VNder the title of Melissa, are comprehēded both the right Bawme, and the Bastard Bawme, the whiche both are somewhat like to the Horehounde.

❀ The Description.

[ 1] THe right Bawme hath square stalkes, & blackish leaues like to blacke Horehounde, but a great deale larger, of a pleasant sauour, drawing towardes the smell of a Citron. The floures are of Carnation colour. The roote is single, harde, and of a wooddie substance.

[ 2] The common Bawme is not much vnlike to the aforesayd, sauing that his sauour is not so pleasant and delectable, as the sauour of the right Bawme.

[ 3] There is a certayne herbe bysides these, the whiche some take for the right Bawme (yet they are much deceyued that do so thinke) it hath a square stalke

Page 259

with leaues like to common Bawme, but larger and blacker, and of an euell sa∣uour: the floures are white, and much greater than the floures of the common Bawme: the roote is harde, and of wooddie substance.

[illustration]
Melissa vulgaris. Bawme.

[illustration]
Melissophylli species.

[illustration]
Herba Iudaica.

[ 4] A man may also place, amongst these sortes of Bawme, that herbe whiche ordinarily is called Herba Iudaica. It hath square hearie stalkes diuided or parted into many branches. The leaues be long and dented round about, and smaller then the leaues of Sage: alongst the toppes of the braunches groweth the floures, of a fainte blew or whitishe colour. The roote hath hearie strings. All the herbe draweth towardes the sauour of Bawme, or Melissa.

❀ The Place.

These herbes do grow in certaine countries in wooddes, and in some coun∣tries ye shall finde them growing about olde walles, & sometimes also ye shall haue it growing by the way sides: but now both sortes are plāted in gardens.

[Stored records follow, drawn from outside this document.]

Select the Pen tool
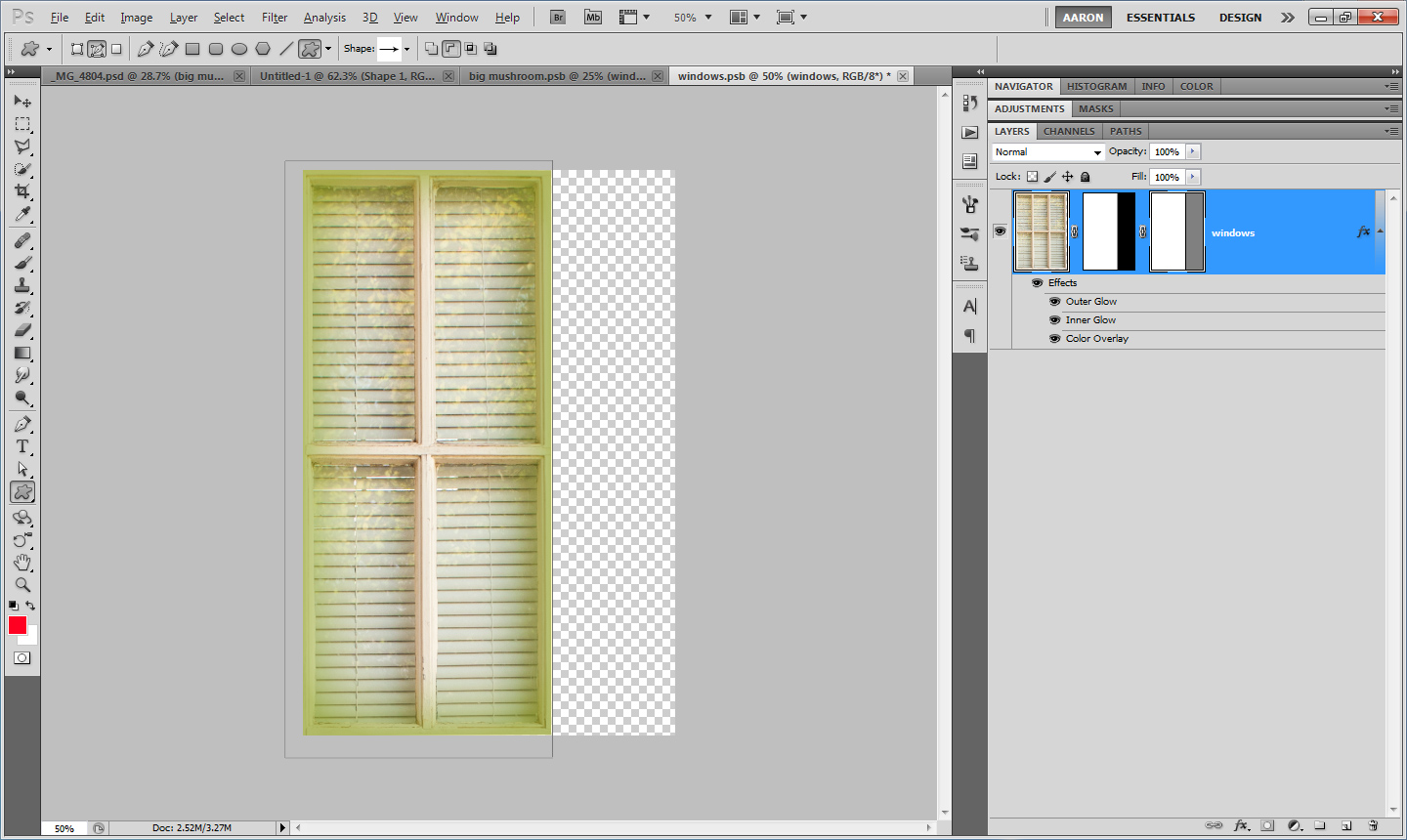The width and height of the screenshot is (1407, 840). point(22,424)

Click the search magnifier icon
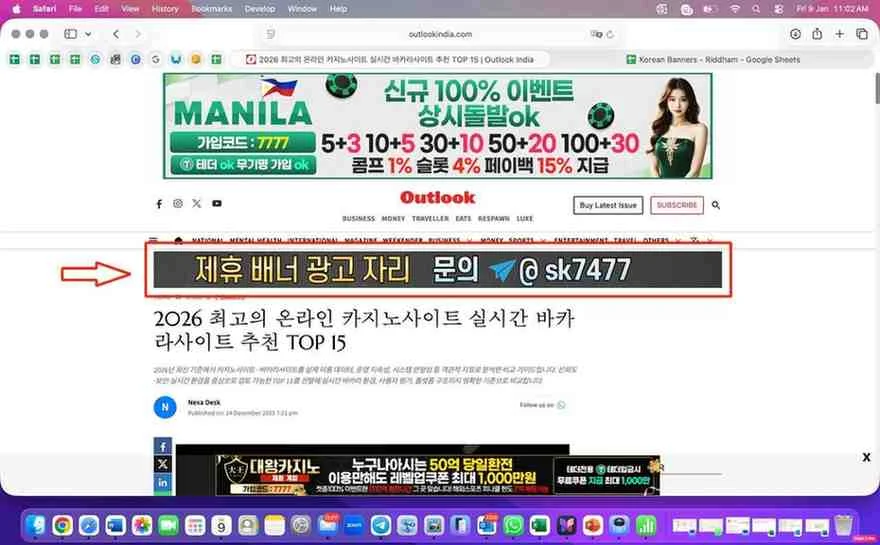(x=716, y=205)
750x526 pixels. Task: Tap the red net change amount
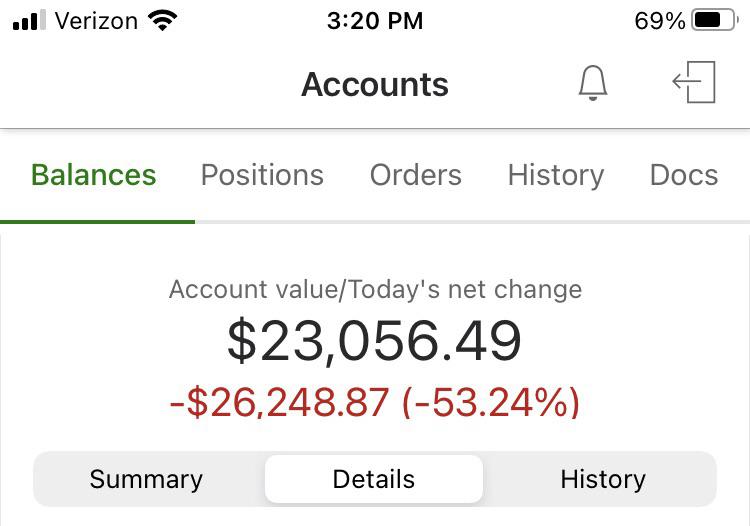click(375, 402)
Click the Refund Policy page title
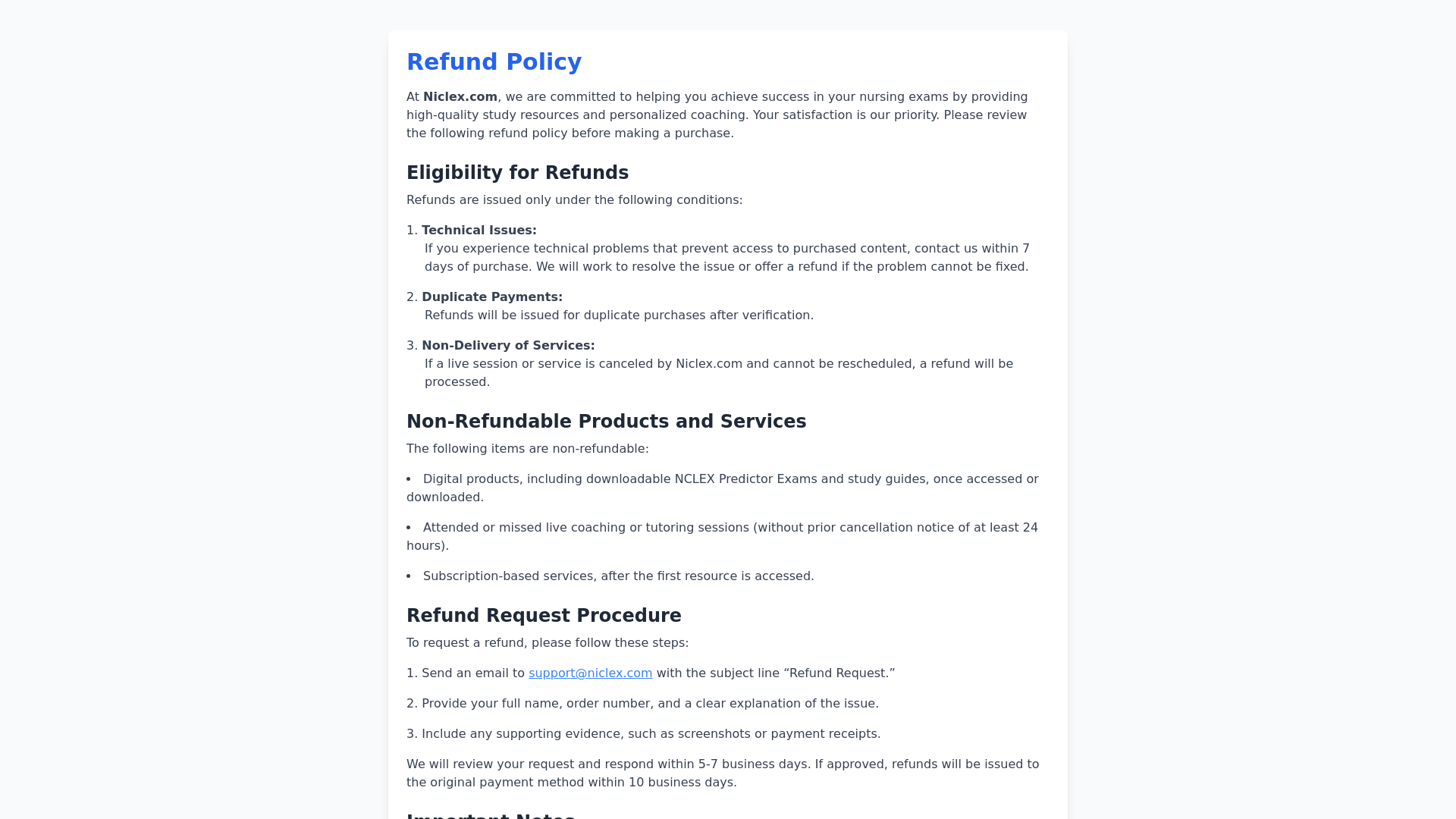The image size is (1456, 819). [x=494, y=62]
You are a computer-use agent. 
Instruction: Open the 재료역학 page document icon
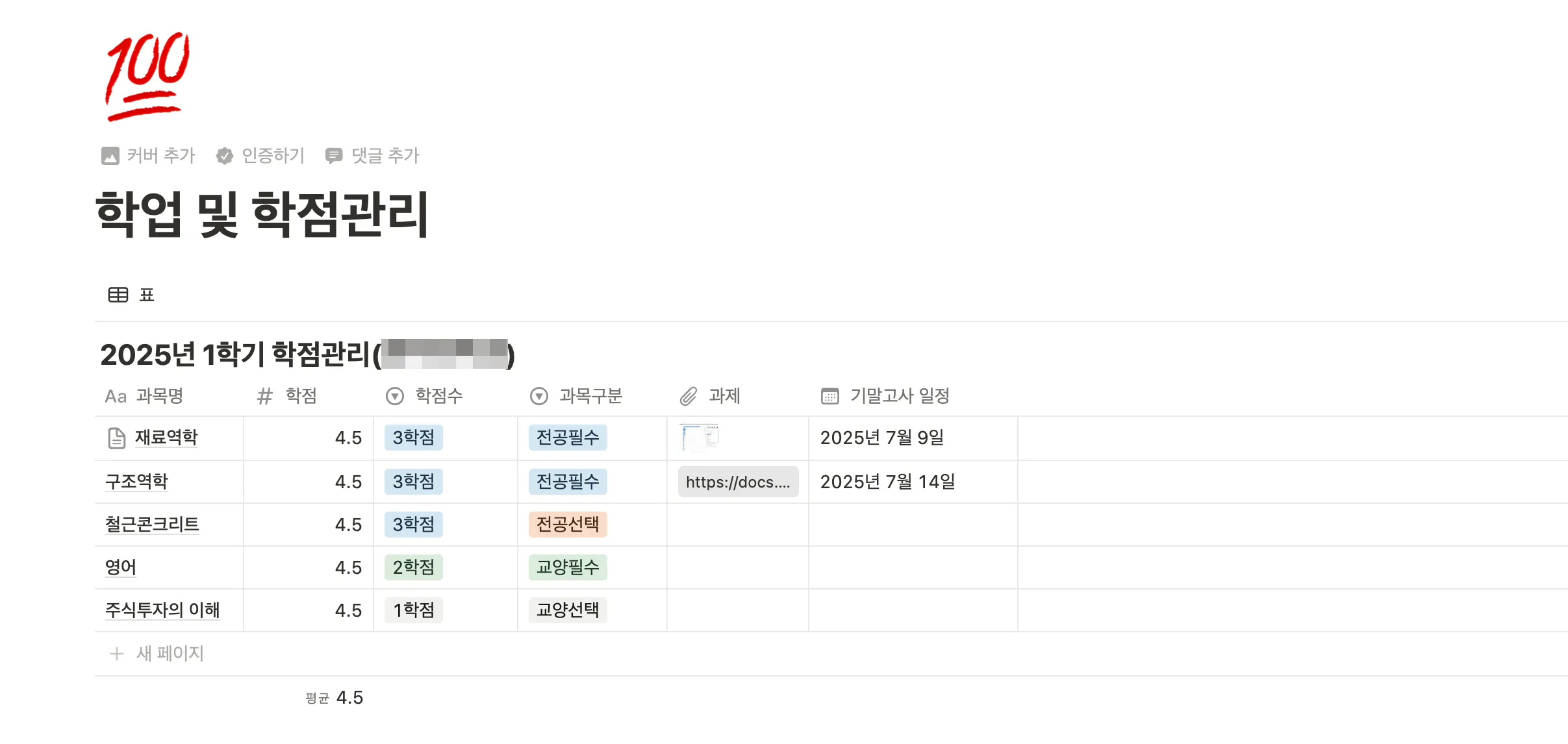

Herba Iudaica groweth in Fraunce and Flaunders, in vntilled places, in vineyardes, and sometimes also alongst the hedges.

❧ The Tyme.

They floure in Iune and Iuly. The Iudaicall herbe floureth in Iuly and August.

❀ The Names.

[ 1] Melisses is called in Greeke 〈 in non-Latin alphabet 〉〈 in non-Latin alphabet 〉: in Latine Apiastrū, Melitaena, and Citrago: in Shoppes Melissa: in English Bawme: in Italian Cedronella, Herba rosa: in Spanish Torougil, yerua cidrera: in high Douch Melissen∣kraut,

Page 260

and Mutterkraut: in base Almaigne Confilie de greyn and Melisse.

[ 4] The fourth kinde is called of some in Latine Herba Iudaica: in English it may be called the Iudaicall herbe: in French Tetrahil, or Tetrahit: some count it to be the first kinde of Sideritis, called Sideritis Heraclea.

❀ The Nature.

These herbes are hoate and dry in the second degree, and somewhat like to Horehounde, but in vertue much feebler.

❀ The Vertues.

[ A] Bawme dronken in wine is good against the bitings, and stingings of ve∣nemous beasts, it comforteth the harte, and driueth away all Melancholy and sadnes, as the learned in these dayes do write.

[ B] Bawme may be vsed to al purposes wherevnto Horehounde serueth, how∣beit it is in all respects much weaker, so that according to the opiniōs of Galen, & Paulus Aegineta, it shoulde not be vsed for Horehounde in medicine, but for wante of Horehounde, in steede whereof Melissa may be alwayes vsed.

[ C] If a man put Bawme into Bee hyues, or else if the Hyues be rubbed there∣wtal, it keepeth Bees togither, & causeth other Bees to resorte to their cōpanie.

[ D] The cōmon Bawme is good for wemen whiche haue the strangling of the matrix or mother to be eyther eaten or smelled vnto. The iuyce thereof is good to be put into greene woundes, for it gleweth togither, sodereth and healeth the same.